Big Data

Hadoop, Spark, MapReduce, and data pipelines at scale.

Hadoop Ecosystem

Apache Hadoop is the foundation of big data processing. It provides distributed storage (HDFS) and distributed computation (MapReduce) across clusters of commodity hardware.

HDFS

Distributed file system

Stores files in blocks (128 MB) across nodes with replication (default 3x)

MapReduce

Compute framework

Processes data in two phases: Map (filter/sort) and Reduce (aggregate/summarize)

YARN

Resource manager

Manages cluster resources, schedules jobs, allocates CPU/memory per application

Hive

SQL on Hadoop

SQL-like interface (HiveQL) that compiles queries into MapReduce/Tez jobs

HBase

NoSQL database

Column-oriented, real-time random read/write on top of HDFS

Oozie

Workflow scheduler

Orchestrates dependent jobs (MapReduce, Pig, Hive) in DAGs

ZooKeeper

Coordination service

Distributed configuration, synchronization, and leader election

Sqoop

Data transfer

Imports/exports data between Hadoop and relational databases

MapReduce Concept

MapReduce splits a job into map and reduce phases. The map phase processes input key-value pairs in parallel across nodes. The reduce phase aggregates intermediate results. Shuffling sorts and transfers data between phases.

# Word Count — the Hello World of MapReduce
# Map phase: emit (word, 1) for each word
def mapper(line):
    words = line.strip().split()
    for word in words:
        print(f"{word.lower()}\t1")

# Reduce phase: sum counts for each word
def reducer(word, counts):
    total = sum(counts)
    print(f"{word}\t{total}")

# Input: "hello world hello hadoop"
# Map outputs:
#   hello  1
#   world  1
#   hello  1
#   hadoop 1
# Shuffle & sort:
#   hadoop [1]
#   hello  [1, 1]
#   world  [1]
# Reduce outputs:
#   hadoop  1
#   hello   2
#   world   1

Apache Spark

Spark is a fast, in-memory distributed computing engine that outperforms MapReduce by 10-100x for many workloads. It provides high-level APIs in Python (PySpark), Scala, and SQL.

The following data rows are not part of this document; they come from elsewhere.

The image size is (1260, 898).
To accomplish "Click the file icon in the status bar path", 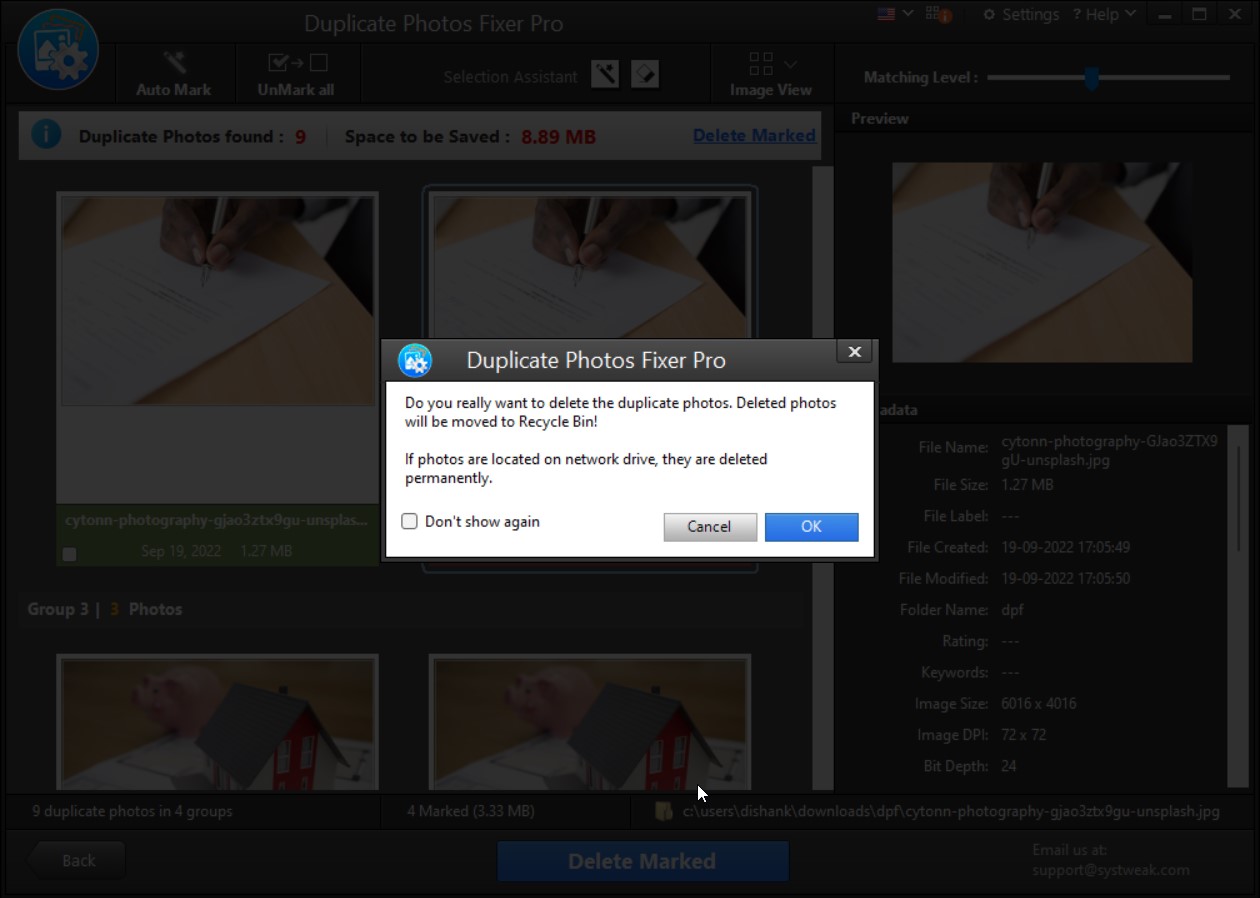I will click(x=665, y=811).
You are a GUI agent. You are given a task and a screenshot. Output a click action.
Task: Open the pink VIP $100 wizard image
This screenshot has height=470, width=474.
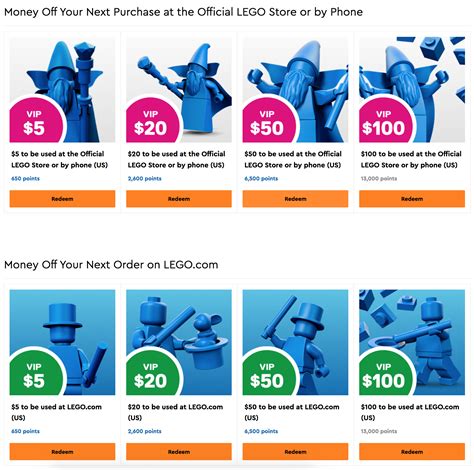click(412, 90)

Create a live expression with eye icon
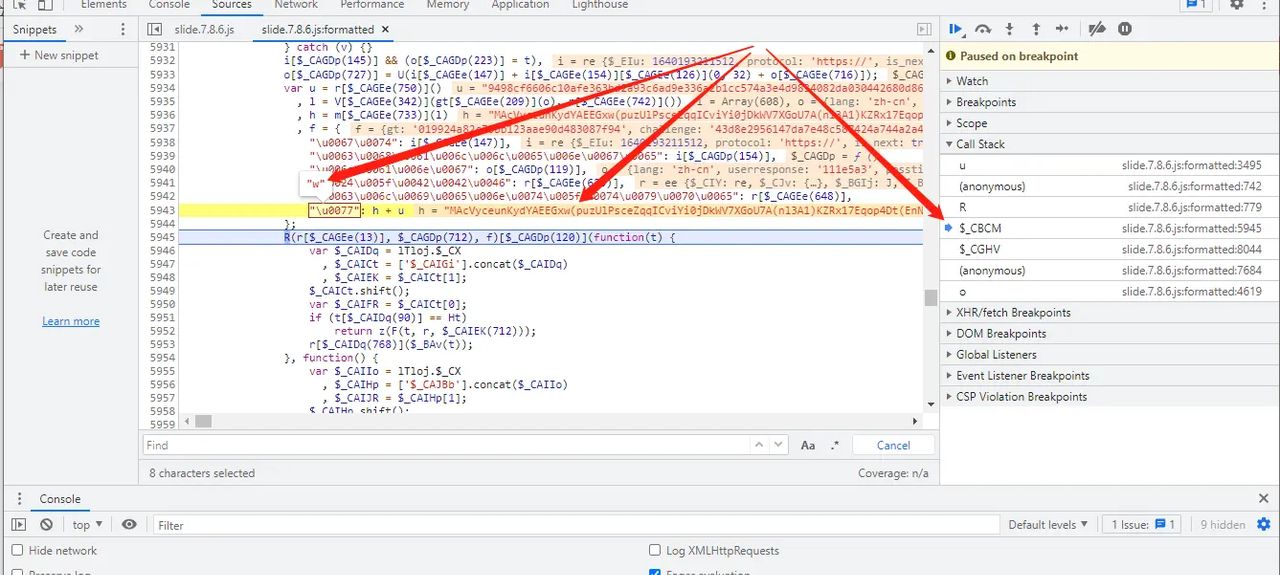(x=129, y=525)
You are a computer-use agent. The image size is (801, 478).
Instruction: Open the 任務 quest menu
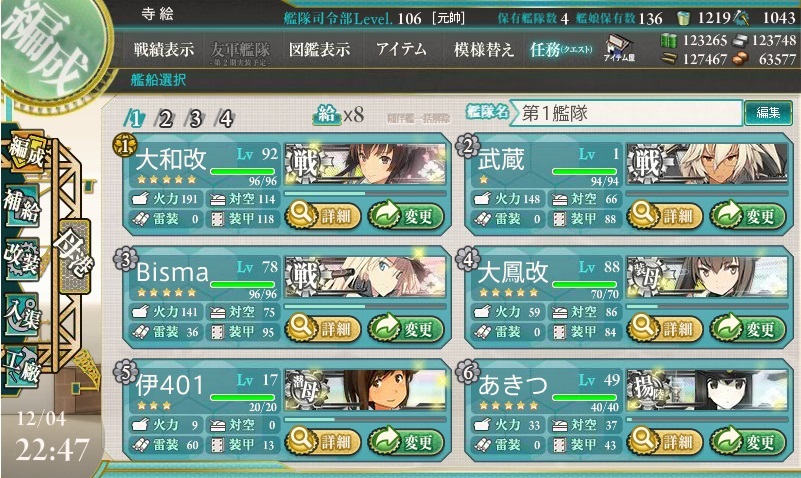pyautogui.click(x=561, y=50)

from pyspark.sql import SparkSession
from pyspark.sql.functions import col, avg, count, when

# Initialize Spark
spark = SparkSession.builder \
    .appName("DataScience") \
    .getOrCreate()

# Read data
df = spark.read.csv("s3://bucket/sales.csv", header=True, inferSchema=True)
print(f"Partitions: {df.rdd.getNumPartitions()}")
print(f"Schema: {df.printSchema()}")

# Transformations (lazy — only computed on action)
daily_sales = df.groupBy("date").agg(
    count("*").alias("order_count"),
    avg("amount").alias("avg_amount"),
    sum("amount").alias("total_revenue")
)

# Action triggers computation
daily_sales.show(10)
daily_sales.write.parquet("output/daily_sales.parquet")

# Spark SQL
df.createOrReplaceTempView("sales")
result = spark.sql("""
    SELECT
        region,
        SUM(amount) as revenue
    FROM sales
    WHERE year = 2024
    GROUP BY region
    ORDER BY revenue DESC
""")
result.show()

# MLlib — distributed ML
from pyspark.ml.feature import VectorAssembler
from pyspark.ml.clustering import KMeans

Data Pipelines & ETL

ETL (Extract, Transform, Load) pipelines move data from sources to data warehouses or lakes. Modern tools like Airflow, dbt, and Spark Structure Streaming enable reliable, scalable pipeline orchestration.

Extract

Pull data from APIs, databases, logs, SaaS tools, or streaming platforms (Kafka, Kinesis)

Transform

Clean, validate, aggregate, join, and enrich data. Apply business logic and schema changes.

Load

Write to data warehouse (Snowflake, Redshift, BigQuery), data lake (S3, ADLS), or analytics store

# Apache Airflow DAG (simplified)
from airflow import DAG
from airflow.operators.python import PythonOperator
from datetime import datetime

def extract(**ctx):
    # Read from API / database
    pass

def transform(**ctx):
    # Clean and aggregate
    pass

def load(**ctx):
    # Write to warehouse
    pass

with DAG(
    "sales_etl",
    start_date=datetime(2024, 1, 1),
    schedule="@daily",
    catchup=False
):
    extract_task = PythonOperator(
        task_id="extract", python_callable=extract
    )
    transform_task = PythonOperator(
        task_id="transform", python_callable=transform
    )
    load_task = PythonOperator(
        task_id="load", python_callable=load
    )

    extract_task >> transform_task >> load_task

Interview Questions

Q: What is the difference between Hadoop MapReduce and Spark?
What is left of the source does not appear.